**Exercise instructions**
Copy the records below with "dropdown" swapped for "menu" and everything else unchanged. Leave the pictures out.

**Dataset entries**
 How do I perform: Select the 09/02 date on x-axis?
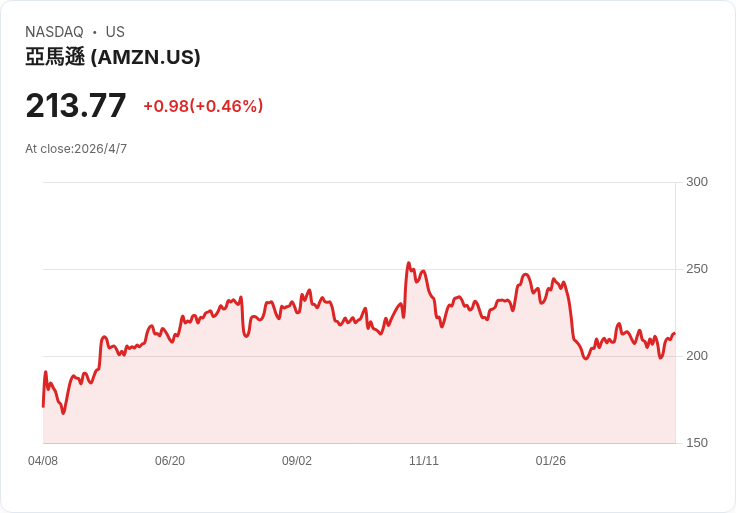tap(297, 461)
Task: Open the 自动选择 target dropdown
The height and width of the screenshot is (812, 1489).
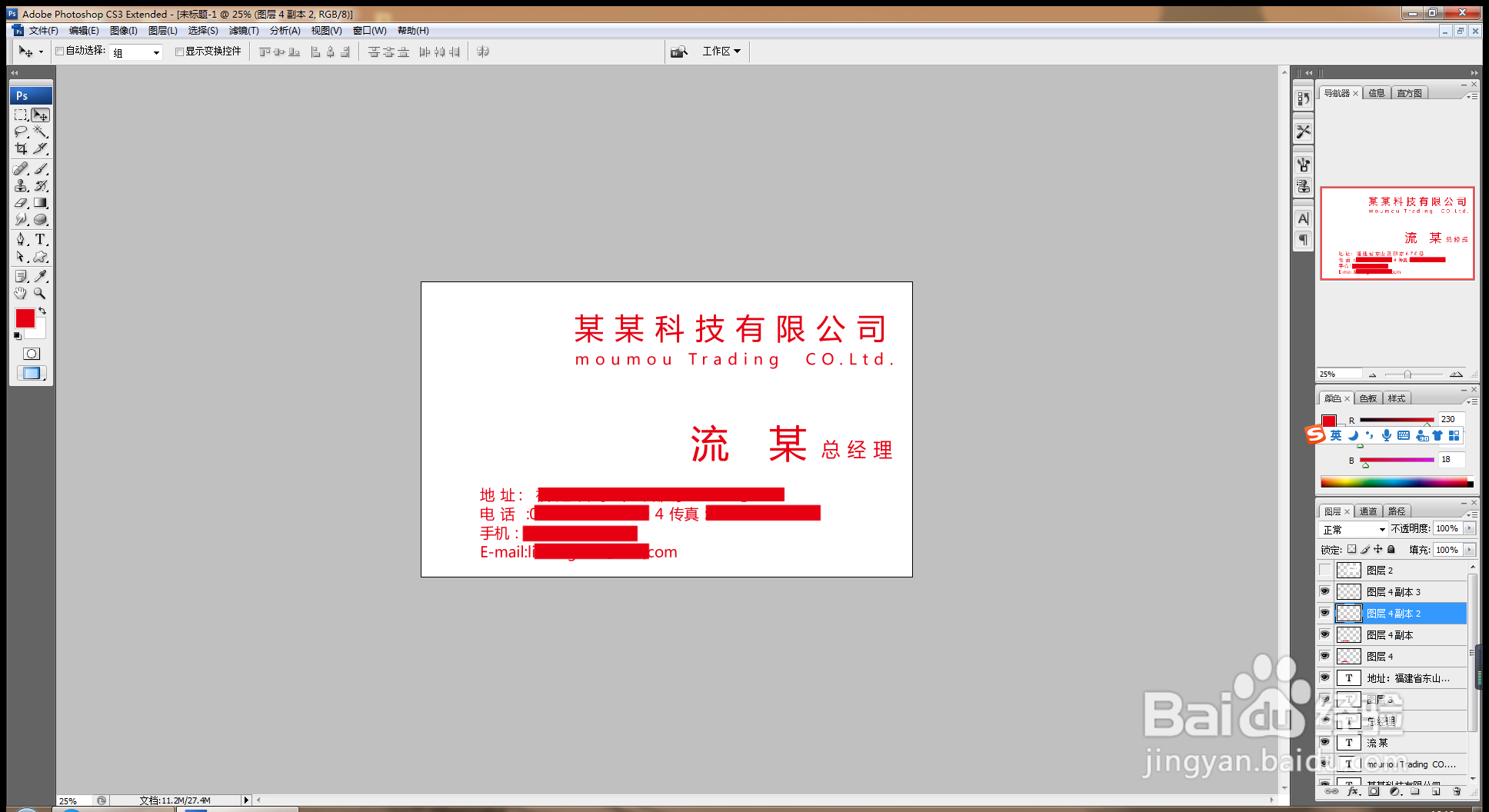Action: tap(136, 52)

**Full response**
 How do I perform: Select the 09/02 date on x-axis?
tap(297, 461)
Task: Open the 自动选择 target menu
The height and width of the screenshot is (812, 1489).
Action: tap(136, 52)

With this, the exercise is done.